» TASK PROMPT: The lines from the one holding "Instruction: Select the" to the final line of the listing below are to be duplicated exactly, with both ends included and pictures omitted.

» MATERIAL PROVIDED:
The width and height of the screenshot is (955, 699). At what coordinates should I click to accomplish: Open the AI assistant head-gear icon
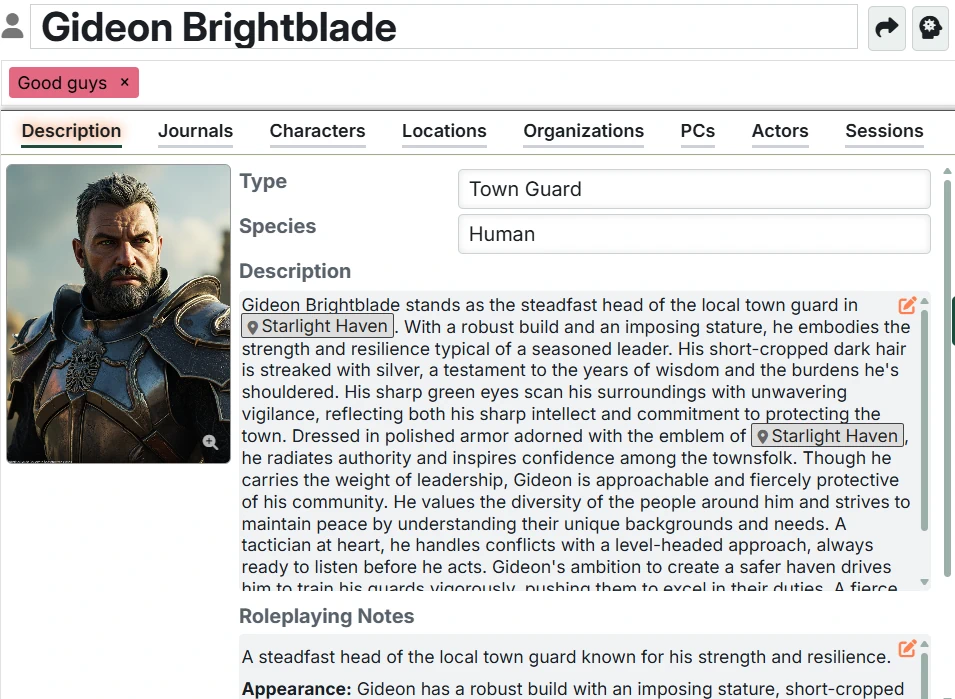tap(929, 27)
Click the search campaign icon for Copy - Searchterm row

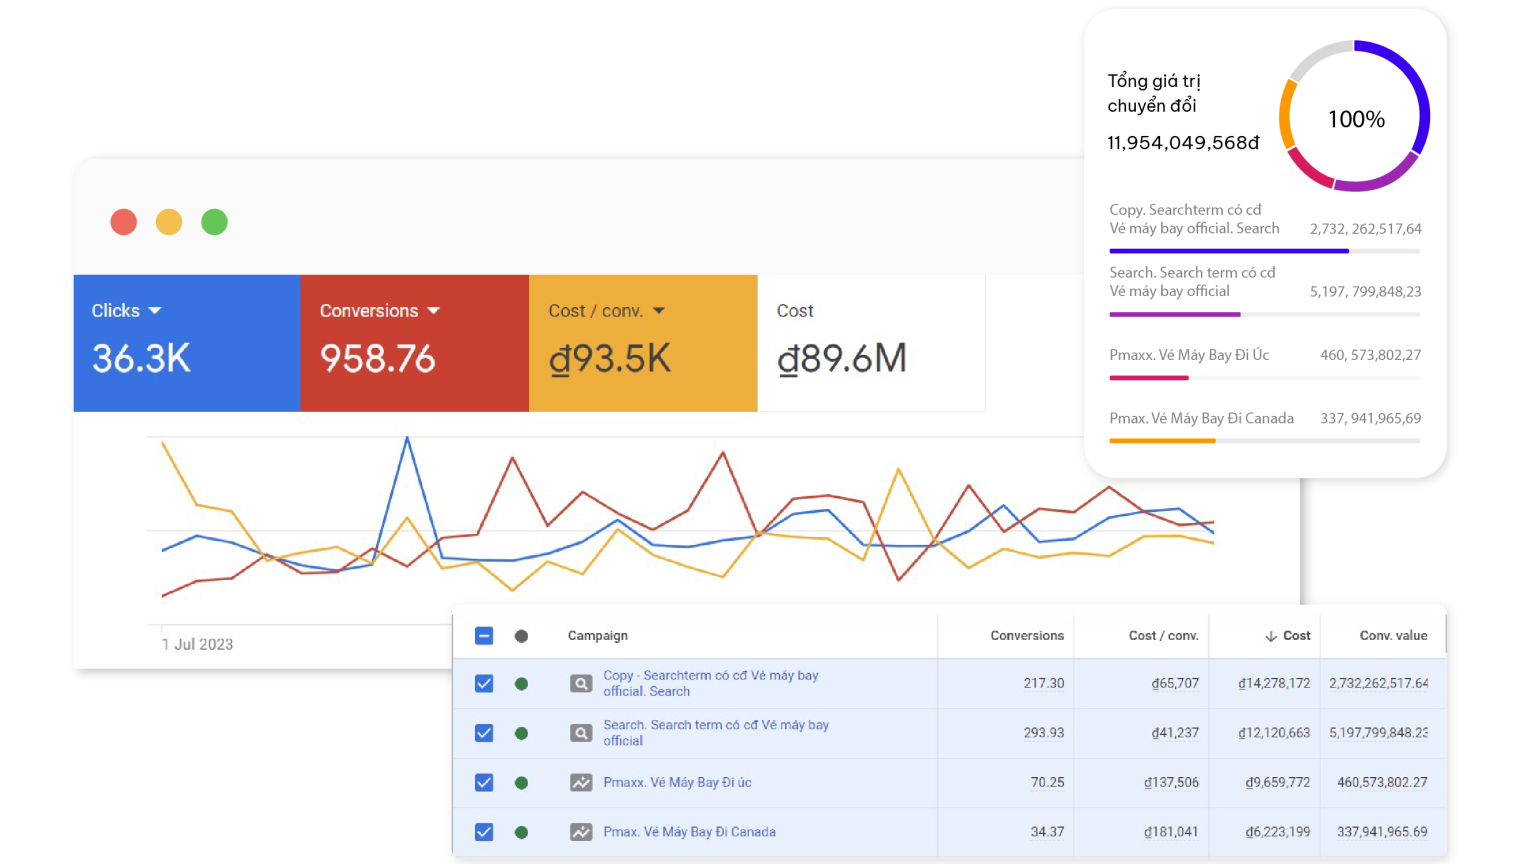(581, 684)
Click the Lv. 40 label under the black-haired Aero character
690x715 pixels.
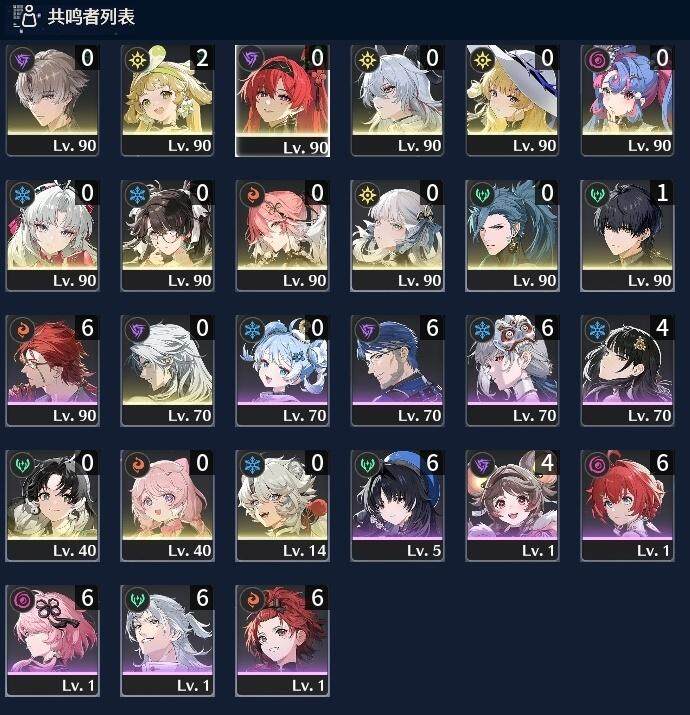tap(74, 551)

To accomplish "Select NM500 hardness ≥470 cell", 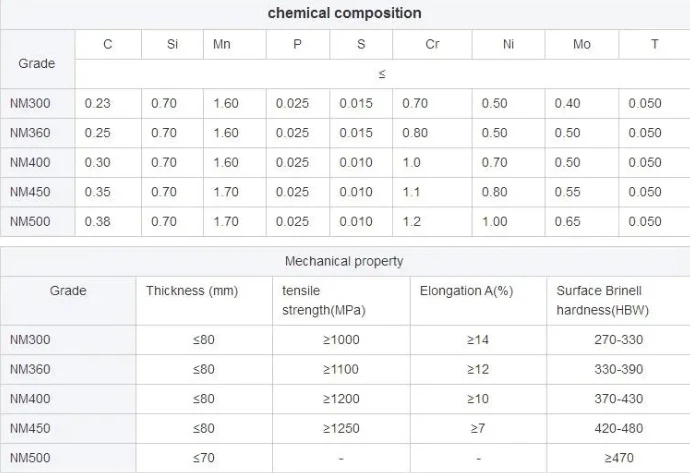I will coord(618,458).
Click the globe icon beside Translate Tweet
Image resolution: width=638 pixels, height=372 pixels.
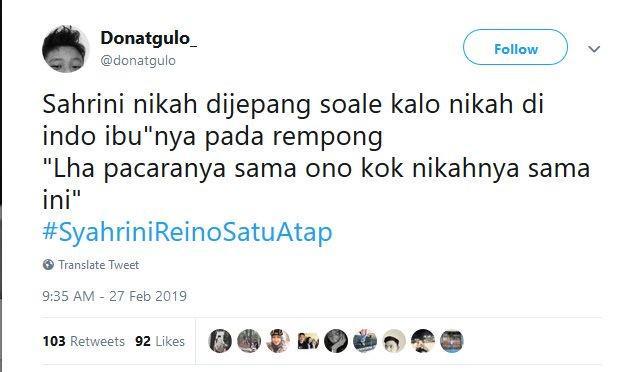tap(48, 265)
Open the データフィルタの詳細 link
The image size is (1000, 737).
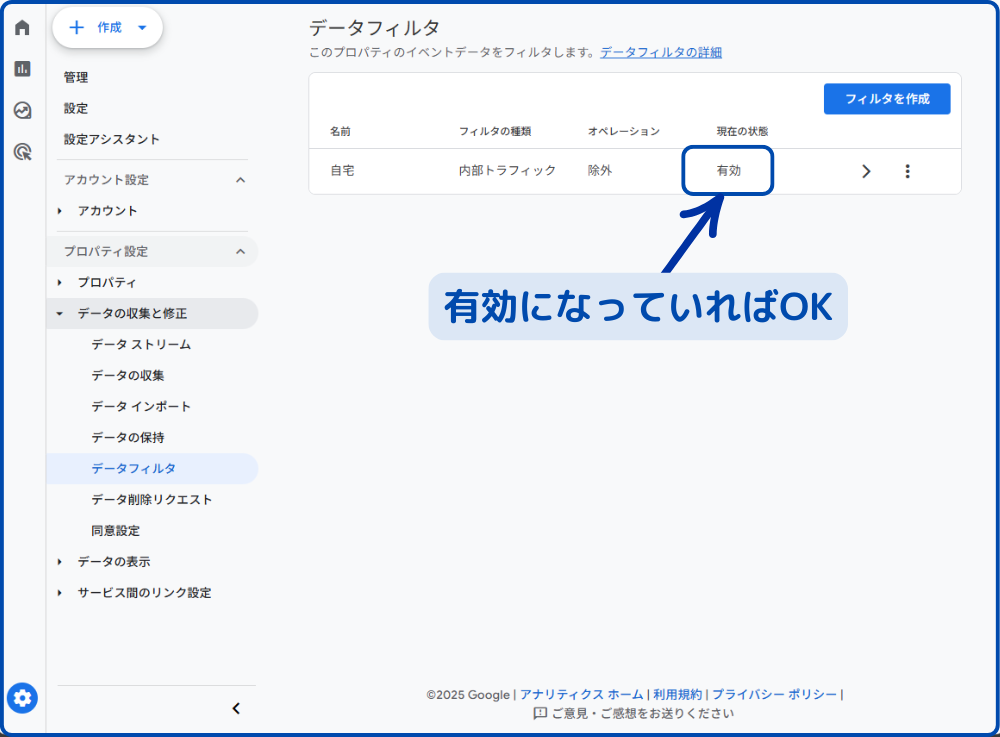660,53
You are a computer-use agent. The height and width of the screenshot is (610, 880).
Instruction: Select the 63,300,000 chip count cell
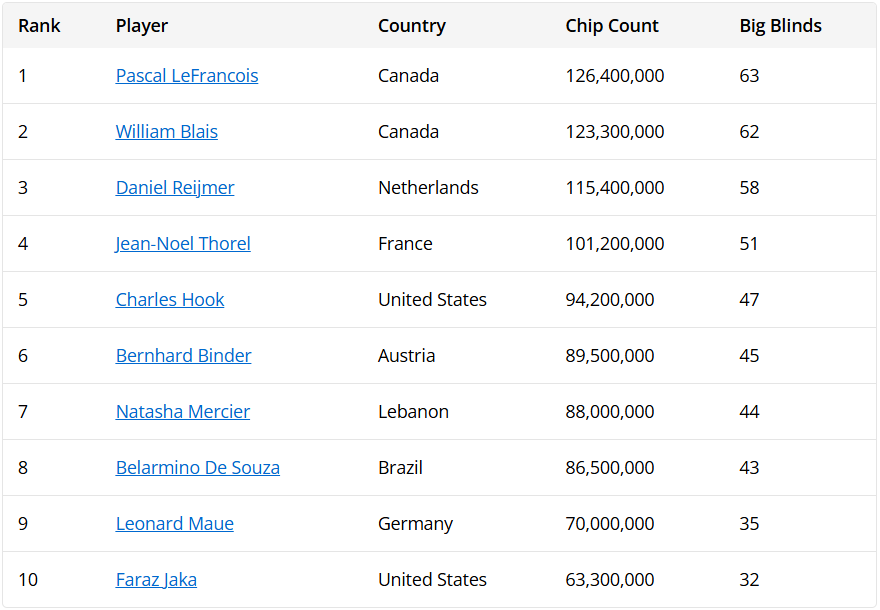[610, 580]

» OUTPUT OF THE EXERCISE:
Instruction: Select the 63,300,000 chip count cell
[610, 580]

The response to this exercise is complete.